Convergence

By Pia Kraus Aitken

 

MontanaConvergence is strange... a little disorienting. It wasn’t like I was a dedicated jogger. I was mostly running off excess energy or tension, depending on the day. Carmel Beach was a great place for it – a long stretch of clean sand in Carmel Bay. When I ran one way, I looked at Point Lobos ahead of me. The other direction, Pebble Beach and the Beach Club shone bright white in the sunlight on the north edge of the bay.

I had tried jogging at Point Lobos, the state park just south of Carmel that Robinson Jeffers called “the greatest meeting of land and sea on earth,” but the paths were dangerously uneven. One could trip over tree roots, rocks, or fall down an incline into a canyon. Plus there wasn’t anywhere to stash my kids. Carmel Beach, on the other hand, had a grove of bushes at the top nearest Ocean Avenue. They were perfectly safe building sand castles there, protected from the chilly Pacific fog breezes by their hideouts in the bushes, while Mom headed down the beach for a few minutes solitude.

It wasn’t often that I saw anyone else running. A few Frisbee games spontaneously erupted among high school kids; people sat by fires they built in the sand to roast hot dogs (yes, that was allowed in the early 70’s); but mostly people just sat and gazed into the ocean. I jogged by, thrilled with the deep breaths of ocean-fresh salt air and the freedom I felt with the wind blowing my hair and my feet pounding the sand in rhythm with my own heartbeat.
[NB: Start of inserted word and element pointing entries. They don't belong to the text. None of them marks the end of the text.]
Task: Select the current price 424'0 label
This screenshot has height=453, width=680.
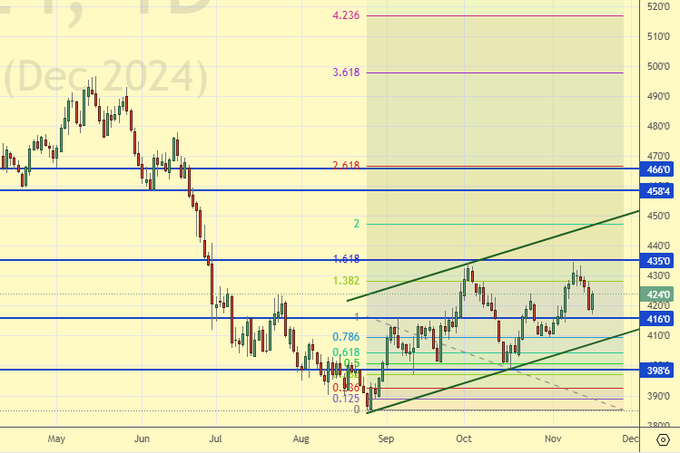Action: coord(659,294)
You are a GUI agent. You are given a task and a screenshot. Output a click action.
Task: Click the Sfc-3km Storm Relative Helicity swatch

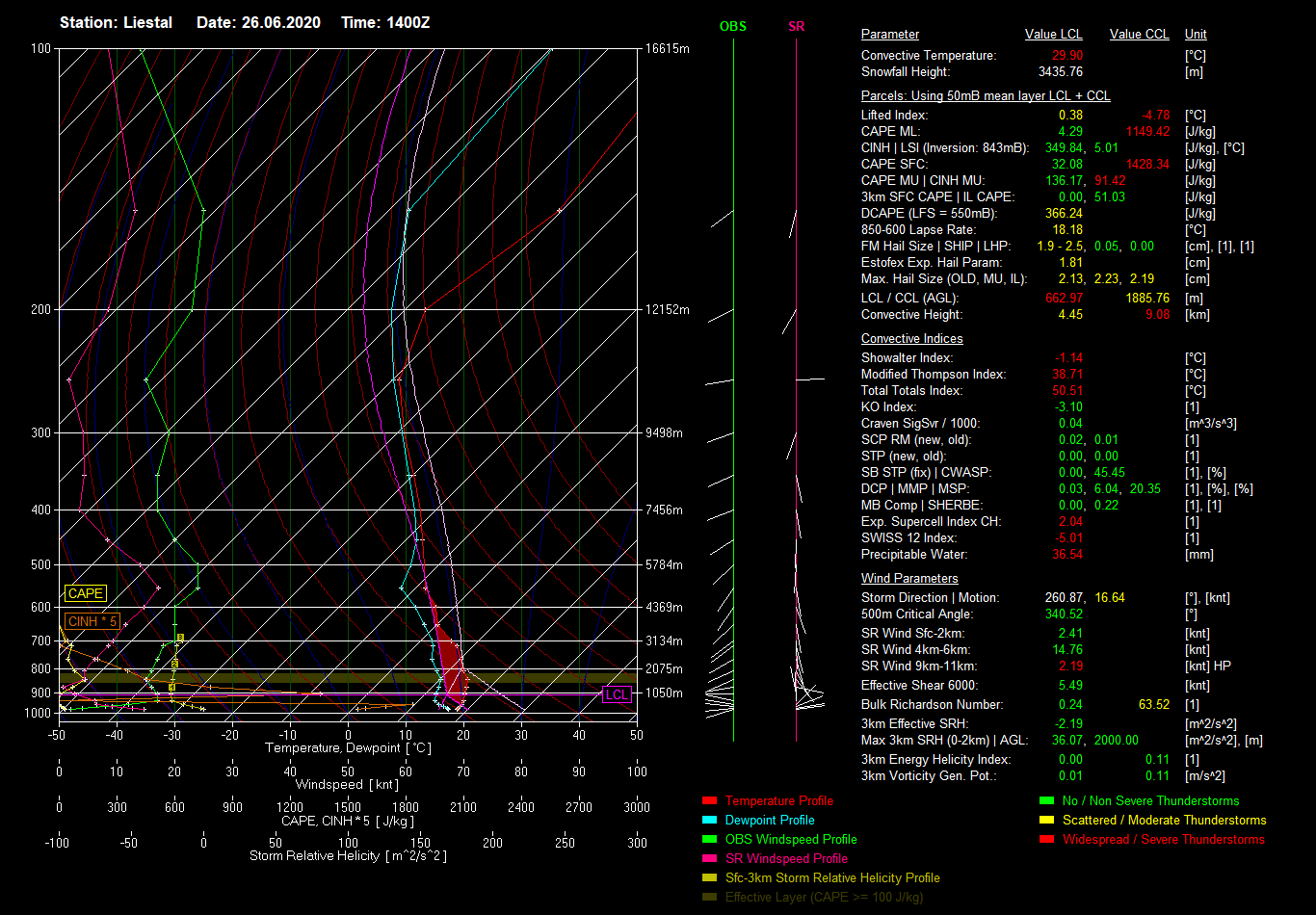709,877
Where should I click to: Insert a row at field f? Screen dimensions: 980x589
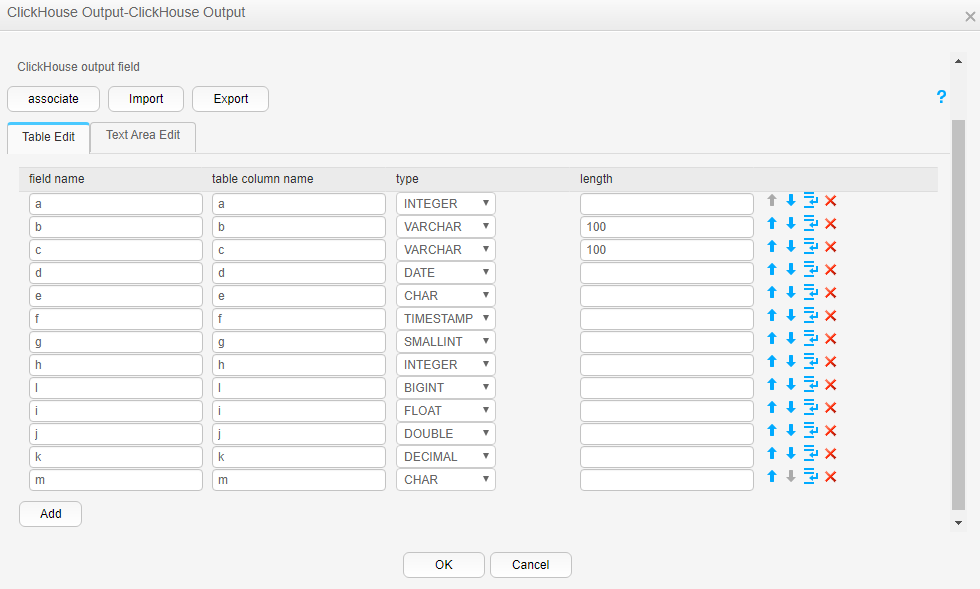click(811, 315)
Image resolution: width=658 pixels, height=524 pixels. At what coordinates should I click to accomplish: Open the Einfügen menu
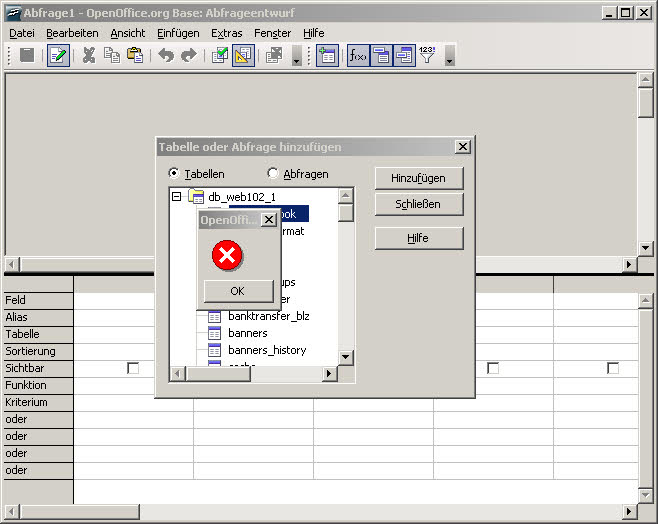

One spring afternoon, another jogger ran up beside me and started chatting. “Hi, do you run here often?”  I looked over to my left and saw a very handsome young man in shorts and a t-shirt jogging in perfect time with my own.

“No, just when I happen to be down here and have the time. How about you?”

“I come down sometimes to get away from the city and I try to jog here every day while I’m here. It’s a great place for it, isn’t it?

“Indeed it is. So you’re from San Francisco?”

“Yes. Carmel is a breath of fresh air in a thousand ways.  I love the peace and quiet, the rugged beauty . . .” he said, leaving his thought incomplete. Sometimes the beauty of Carmel’s beach is indescribable.

We chatted about the area; he asked about a restaurant and I told him how to find it . . . small talk. As we approached the point where I headed toward the bushes, I said, “Here’s where I get off.  Nice talking to you.”  I waved a quick goodbye and turned up the steep beach incline.

I wasn’t a big football fan, but now and then my husband watched weekend football with friends.  He loved the San Francisco‘49ers but would pretty much watch any game that happened on Sunday afternoon. I had no emotion about the game, but I loved football food – popcorn, nachos, beer, and the female chat between wives while the guys were totally focused on the game. I watched, maybe, 30 percent of the time.

One afternoon late that fall, sprawled on the floor with nachos in front of me and girlfriends beside me, I glanced up to see a close-up of the ‘49ers quarterback, Joe Montana, appear for a few seconds.  I jumped up. “Oh, my gawd, that’s the guy I was jogging with on the beach!” I shouted.

“No way,” my friend Deborah yelled back. “No bloody way!  You met Joe Montana?”

“Not only met him,” I said, “I jogged from just above Carmel Point to Ocean Avenue with him. I had no idea he was Joe Montana. He just seemed like a friendly guy who wanted to chat.”

Now the guys tuned in.  “Oh please,” one of them said, “you jogged with this cute guy for a quarter mile and didn’t even ask his name?”

“No,” I said. “Why would I care? We were just jogging down the beach together casually!”

‘Well,” the guy stuttered, “for Christ’s sakes, you should have recognized Joe Montana. He’s about the most famous guy in California.”

In football,” I retorted. “I know very little about football, just a few players.”

But I did have to capitalize on my moment of fame.  “Furthermore,” I said, “I want you to know I also jogged once at Point Lobos with Franco Harris. I knew who he was.” Actually it was more like he jogged past me . . . we were only side by side for about two feet as he ran past me and he never said a word, but  I didn’t tell them that.

(Ed. Note: Franco Harris was a famous running back for the Pittsburgh Steelers, easily recognizable by his Afro-Italian good looks, black beard and mustache, then anomalies in pro football.)